Beaucoup de gens de gauche et de droite plaident en faveur d’un revenu de base de 1000 euros par exemple. Qu’en pensez-vous ?

C’est une idée sympathique, mais non réaliste. Même si un revenu de base est plus efficace parce qu’on n’a plus besoin d’administrations qui organisent les indemnités, il reste impayable. Si vous versez un revenu de base, quelqu’un comme Marc Coucke aussi perçoit 1000 euros par mois. Alors on sait que c’est impayable, non? À moins de faire exploser les impôts, avec tous les effets secondaires que cela comporte. Il y aura moins de gens au boulot, et vous aurez moins d’argent pour payer le revenu de base. Ne vaudrait-il pas mieux élever le minimum vital et les indemnités de chômage à un niveau décent ?

Donc faire travailler plus de gens est toujours ce qu’il y a de mieux à faire?

Oui, c’est le principal. On dit toujours que si quelqu’un travaille, l’état ne doit pas lui payer de pension ou d’indemnité et qu’on économise de l’argent. C’est le cas, mais ce n’est qu’un tiers de vos bénéfices. Deux tiers de vos bénéfices résident dans la hausse de revenu : quelqu’un qui travaille paie des impôts, gagne plus, consomme plus et entraîne plus de croissance économique et de prospérité.

Sous le gouvernement Michel, l’emploi est reparti à la hausse. Il peut s’en attribuer le mérite, non ?

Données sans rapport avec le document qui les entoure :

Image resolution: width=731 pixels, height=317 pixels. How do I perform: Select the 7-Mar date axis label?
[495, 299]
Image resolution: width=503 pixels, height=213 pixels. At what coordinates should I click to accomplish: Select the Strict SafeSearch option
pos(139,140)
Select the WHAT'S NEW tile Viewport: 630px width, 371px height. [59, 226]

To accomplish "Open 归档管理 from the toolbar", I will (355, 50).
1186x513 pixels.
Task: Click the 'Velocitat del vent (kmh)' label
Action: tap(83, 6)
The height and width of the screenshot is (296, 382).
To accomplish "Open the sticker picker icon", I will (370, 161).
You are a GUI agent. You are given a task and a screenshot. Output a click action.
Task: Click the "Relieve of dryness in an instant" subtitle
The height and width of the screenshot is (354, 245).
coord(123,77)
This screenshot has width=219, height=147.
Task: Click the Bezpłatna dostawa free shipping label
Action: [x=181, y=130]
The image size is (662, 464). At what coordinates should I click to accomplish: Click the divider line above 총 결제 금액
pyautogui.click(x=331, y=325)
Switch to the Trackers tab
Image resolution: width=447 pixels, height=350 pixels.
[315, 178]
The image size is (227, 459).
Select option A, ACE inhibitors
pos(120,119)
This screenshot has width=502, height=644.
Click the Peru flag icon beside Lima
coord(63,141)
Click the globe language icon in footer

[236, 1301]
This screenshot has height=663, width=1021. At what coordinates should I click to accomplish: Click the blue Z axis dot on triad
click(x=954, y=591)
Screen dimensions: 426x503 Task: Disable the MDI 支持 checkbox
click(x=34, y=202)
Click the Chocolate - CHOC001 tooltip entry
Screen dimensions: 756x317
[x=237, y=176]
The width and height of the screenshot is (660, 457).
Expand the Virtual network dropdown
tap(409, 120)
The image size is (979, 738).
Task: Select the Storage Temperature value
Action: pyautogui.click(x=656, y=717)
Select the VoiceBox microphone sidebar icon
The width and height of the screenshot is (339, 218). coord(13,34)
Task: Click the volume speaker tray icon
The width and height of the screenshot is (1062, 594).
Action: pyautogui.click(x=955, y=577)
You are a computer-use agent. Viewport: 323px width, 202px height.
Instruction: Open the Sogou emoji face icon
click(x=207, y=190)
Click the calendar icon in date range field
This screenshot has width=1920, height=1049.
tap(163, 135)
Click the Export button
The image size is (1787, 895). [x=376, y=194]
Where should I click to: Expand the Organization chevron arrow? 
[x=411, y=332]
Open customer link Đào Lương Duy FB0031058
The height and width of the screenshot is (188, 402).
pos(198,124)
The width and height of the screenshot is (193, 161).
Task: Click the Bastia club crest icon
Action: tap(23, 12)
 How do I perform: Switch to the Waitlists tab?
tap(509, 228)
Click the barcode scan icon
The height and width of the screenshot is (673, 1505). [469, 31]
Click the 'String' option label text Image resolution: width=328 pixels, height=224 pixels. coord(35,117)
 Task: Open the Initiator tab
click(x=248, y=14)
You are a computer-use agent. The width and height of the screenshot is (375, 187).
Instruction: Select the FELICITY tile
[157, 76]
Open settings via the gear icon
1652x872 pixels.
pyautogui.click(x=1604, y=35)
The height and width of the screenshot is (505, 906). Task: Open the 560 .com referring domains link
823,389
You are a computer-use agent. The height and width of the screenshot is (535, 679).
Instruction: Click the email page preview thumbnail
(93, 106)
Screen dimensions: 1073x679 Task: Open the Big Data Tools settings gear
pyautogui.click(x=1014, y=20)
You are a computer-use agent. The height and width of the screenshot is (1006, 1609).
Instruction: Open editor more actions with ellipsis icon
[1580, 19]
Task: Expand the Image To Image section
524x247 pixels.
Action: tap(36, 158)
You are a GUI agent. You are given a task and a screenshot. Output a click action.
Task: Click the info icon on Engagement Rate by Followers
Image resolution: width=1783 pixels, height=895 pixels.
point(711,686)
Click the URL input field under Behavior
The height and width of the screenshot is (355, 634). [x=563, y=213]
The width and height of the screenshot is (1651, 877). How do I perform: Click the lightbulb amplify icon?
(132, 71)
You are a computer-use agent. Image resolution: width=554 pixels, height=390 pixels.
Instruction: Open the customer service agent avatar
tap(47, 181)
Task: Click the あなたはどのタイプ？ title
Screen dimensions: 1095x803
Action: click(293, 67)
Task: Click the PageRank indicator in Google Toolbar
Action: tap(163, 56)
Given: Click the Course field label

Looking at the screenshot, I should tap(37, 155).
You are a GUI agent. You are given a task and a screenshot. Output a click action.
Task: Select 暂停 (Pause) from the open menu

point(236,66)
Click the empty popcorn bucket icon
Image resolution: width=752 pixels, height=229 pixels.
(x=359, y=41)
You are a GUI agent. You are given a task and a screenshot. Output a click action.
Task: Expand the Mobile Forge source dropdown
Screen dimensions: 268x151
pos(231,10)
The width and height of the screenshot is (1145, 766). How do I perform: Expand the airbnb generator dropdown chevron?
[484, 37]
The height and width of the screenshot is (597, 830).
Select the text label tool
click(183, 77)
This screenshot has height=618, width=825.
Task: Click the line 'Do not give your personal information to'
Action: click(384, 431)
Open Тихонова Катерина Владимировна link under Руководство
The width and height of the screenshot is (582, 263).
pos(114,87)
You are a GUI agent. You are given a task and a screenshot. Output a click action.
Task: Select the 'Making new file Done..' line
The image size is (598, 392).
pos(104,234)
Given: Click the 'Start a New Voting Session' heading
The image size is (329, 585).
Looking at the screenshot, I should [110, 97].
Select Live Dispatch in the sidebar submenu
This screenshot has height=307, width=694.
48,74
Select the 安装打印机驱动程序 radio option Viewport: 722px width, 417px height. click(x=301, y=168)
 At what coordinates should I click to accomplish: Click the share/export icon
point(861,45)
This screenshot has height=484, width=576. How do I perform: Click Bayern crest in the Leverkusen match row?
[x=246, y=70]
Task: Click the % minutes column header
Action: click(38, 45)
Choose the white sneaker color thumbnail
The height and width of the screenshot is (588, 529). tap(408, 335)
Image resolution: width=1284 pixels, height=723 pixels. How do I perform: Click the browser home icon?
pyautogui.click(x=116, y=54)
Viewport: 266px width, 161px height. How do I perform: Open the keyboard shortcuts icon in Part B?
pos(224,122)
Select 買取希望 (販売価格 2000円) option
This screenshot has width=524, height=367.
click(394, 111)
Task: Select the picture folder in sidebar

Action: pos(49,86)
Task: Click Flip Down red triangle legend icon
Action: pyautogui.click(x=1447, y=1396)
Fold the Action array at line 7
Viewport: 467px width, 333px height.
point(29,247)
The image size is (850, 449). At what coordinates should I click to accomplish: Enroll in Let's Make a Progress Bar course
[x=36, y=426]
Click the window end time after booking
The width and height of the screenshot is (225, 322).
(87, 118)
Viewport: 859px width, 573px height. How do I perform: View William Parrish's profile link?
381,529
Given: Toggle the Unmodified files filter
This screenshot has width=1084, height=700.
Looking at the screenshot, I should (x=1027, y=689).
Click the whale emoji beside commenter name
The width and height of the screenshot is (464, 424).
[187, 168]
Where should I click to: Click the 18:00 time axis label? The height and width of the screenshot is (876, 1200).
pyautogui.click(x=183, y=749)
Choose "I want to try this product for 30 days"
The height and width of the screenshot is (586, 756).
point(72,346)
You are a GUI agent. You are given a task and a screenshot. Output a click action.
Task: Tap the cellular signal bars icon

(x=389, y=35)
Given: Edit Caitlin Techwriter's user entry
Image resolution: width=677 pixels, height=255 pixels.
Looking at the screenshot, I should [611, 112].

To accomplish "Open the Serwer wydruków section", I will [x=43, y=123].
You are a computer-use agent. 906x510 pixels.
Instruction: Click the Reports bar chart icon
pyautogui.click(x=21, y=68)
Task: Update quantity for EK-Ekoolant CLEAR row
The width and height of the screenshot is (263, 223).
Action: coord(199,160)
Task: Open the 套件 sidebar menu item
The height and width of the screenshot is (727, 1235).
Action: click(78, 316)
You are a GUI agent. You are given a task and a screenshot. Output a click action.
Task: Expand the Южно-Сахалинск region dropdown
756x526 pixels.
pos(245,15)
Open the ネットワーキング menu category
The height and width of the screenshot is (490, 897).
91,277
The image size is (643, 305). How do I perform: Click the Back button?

Oui, il y a plus de jobs. Mais est-ce le mérite du gouvernement Michel ? La création d’emploi ne découle qu’un peu de la politique et des tax shift de ce gouvernement, même s’il a réussi à éliminer le handicap salarial. Les employés ont eu à endurer un saut d’index et il y a des années qu’ils n’ont pas eu d’augmentation plus élevée que l’index. On peut donc dire que ce gouvernement a eu le courage de prendre cette décision, mais qu’il ne la paie pas.

Le gouvernement Michel s’est présenté comme un gouvernement de redressement. A-t-il tenu cette promesse ?

Non, il n’a pas permis à notre pays d’être tranquille pour les prochaines décennies. On peut continuer à bricoler. Le prochain gouvernement devra recommencer les réformes fiscales fondamentales, à corriger le vieillissement, etc. Comme le gouvernement Michel a manqué une opportunité unique, nous devrons encore y travailler des années.

Combien de temps cela va-t-il durer?

Certainement jusqu’en 2035. Toute l’énergie politique ira aux finances publiques, et non aux autres grands défis tels que l’environnement, la migration, etc.